La détention préventive de Samuel Weertz (21 ans) a régulièrement été prolongée tous les trimestres par la chambre du conseil de Liège. 18 mois après les faits, l'enquête n'est toujours pas clôturée et Samuel Weertz conteste toujours l'intention homicide. La défense avait réclamé des devoirs d'instruction complémentaires portant sur des expertises psychologiques ainsi que sur des constatations médico-légales. Ces devoirs avaient été accordés par le juge d'instruction en charge du dossier. Le 13 février dernier, Samuel Weertz avait participé à une reconstitution technique sur le lieu des faits. Mais les rapports portant sur les devoirs complémentaires réclamés n'ont toujours pas été joints au dossier.

 

Le parquet devrait faire appel

Comme il l'avait déjà fait en novembre 2011, l'avocat de Samuel Weertz, Me Reynders, a proposé que son client soit remis en liberté sous conditions dans l'attente de l'avancement de l'enquête puisque les conditions justifiant une longue période de détention préventive ne sont plus réunies.

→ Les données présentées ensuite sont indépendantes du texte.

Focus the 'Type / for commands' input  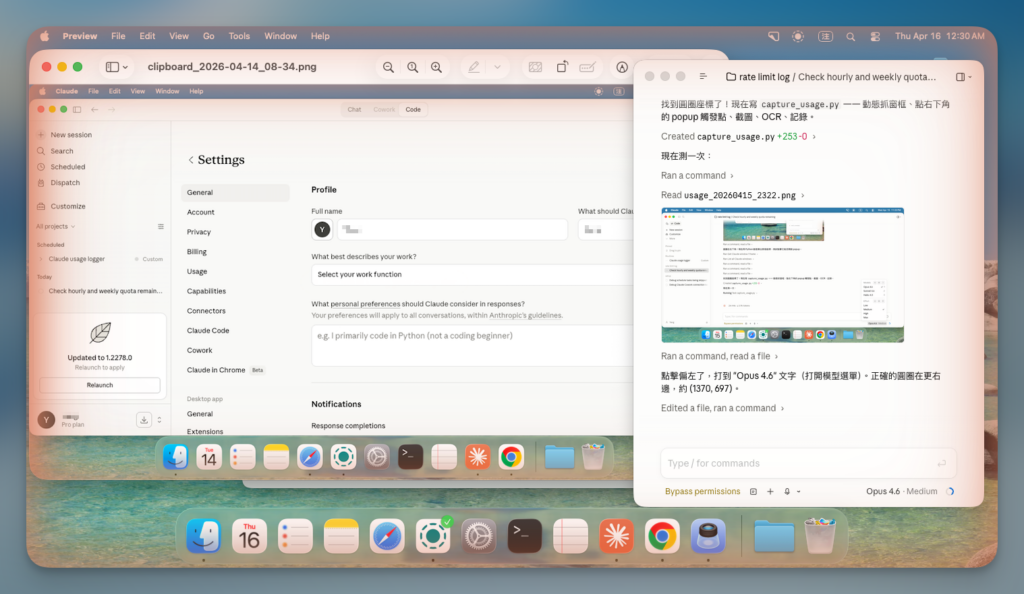pos(800,463)
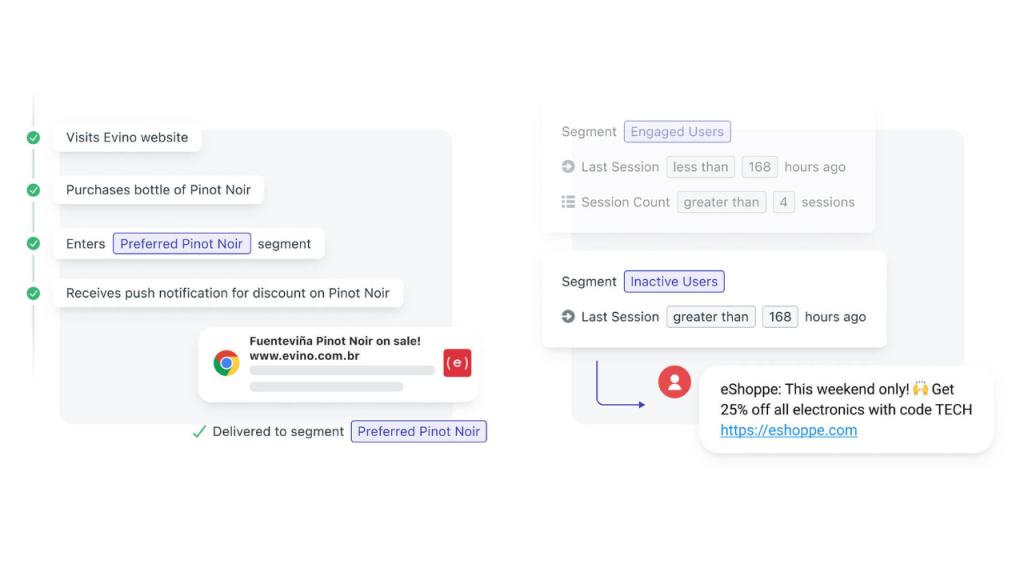This screenshot has height=576, width=1024.
Task: Click the green checkmark before Delivered to segment
Action: [199, 432]
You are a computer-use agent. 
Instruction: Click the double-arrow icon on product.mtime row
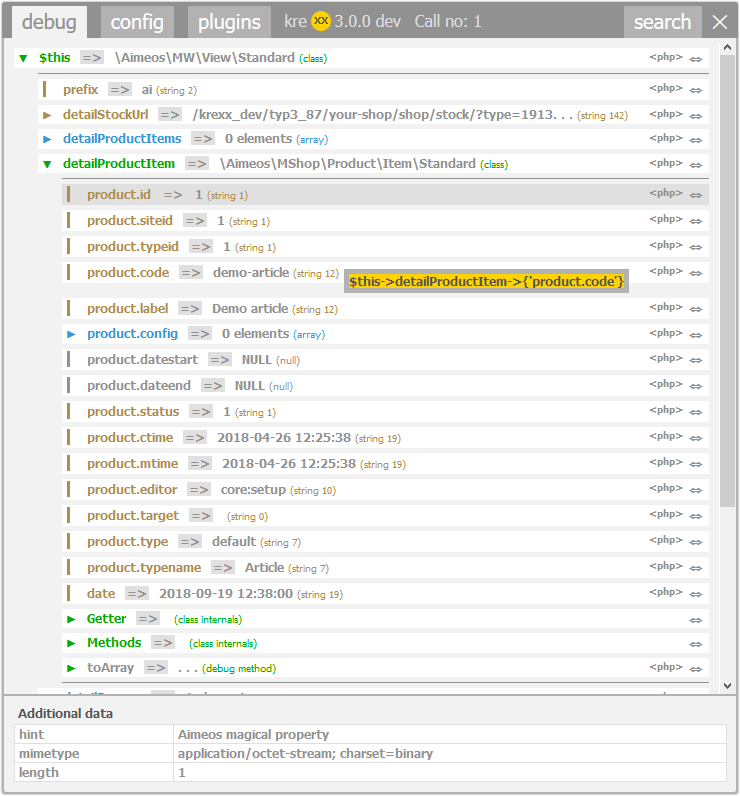[696, 464]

L'affaire a été plaidée ce lundi devant la chambre du conseil de Liège qui, en fin de matinée, a prononcé une ordonnance de remise en liberté sous conditions. Le parquet de Liège a directement fait appel de cette ordonnance de libération sous conditions.

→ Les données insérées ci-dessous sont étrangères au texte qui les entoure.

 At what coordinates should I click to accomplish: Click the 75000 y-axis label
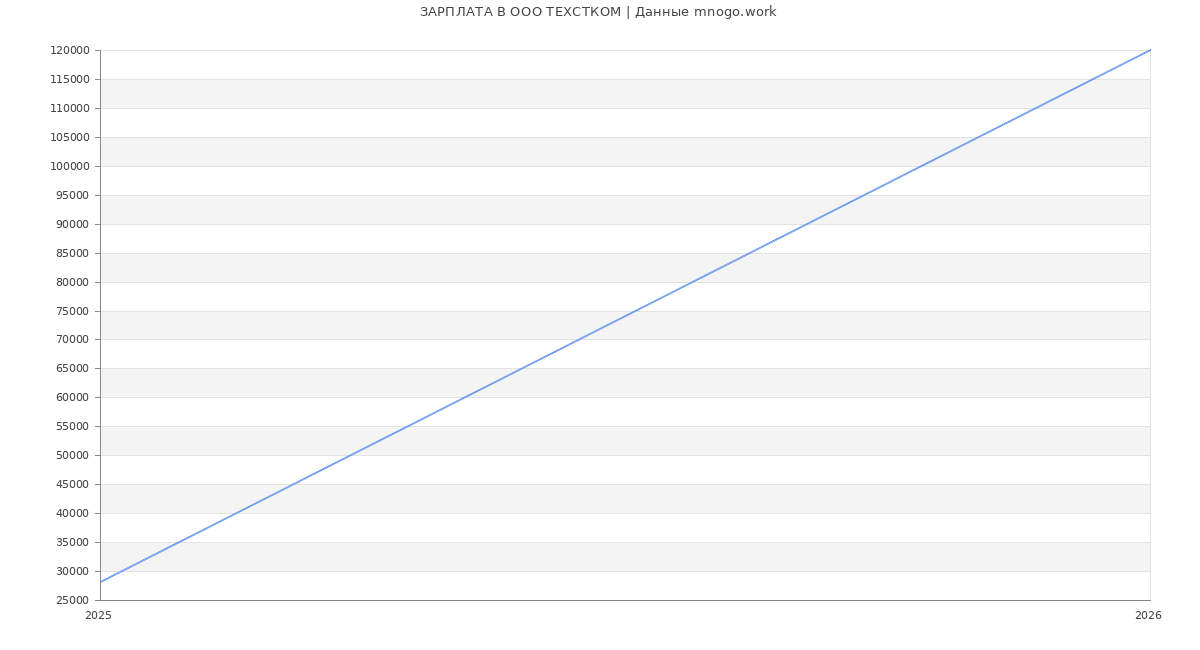72,311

Me Jean-Dominique Franchimont, avocat de la famille de la victime, a confirmé, après un contact avec le parquet, qu'un acte d'appel a été signé lundi en début d'après-midi par le substitut Fabienne Delmiche.

Samuel Weertz ne retrouvera donc pas la liberté dans l'immédiat. L'appel formulé par le parquet suspend l'ordonnance de la chambre du conseil de Liège. Dans un délai de 15 jours, la chambre des mises en accusation de Liège examinera le dossier. C'est elle qui décidera si Samuel Weertz reste en prison pour trois mois supplémentaires ou s'il peut bénéficier d'une libération sous conditions.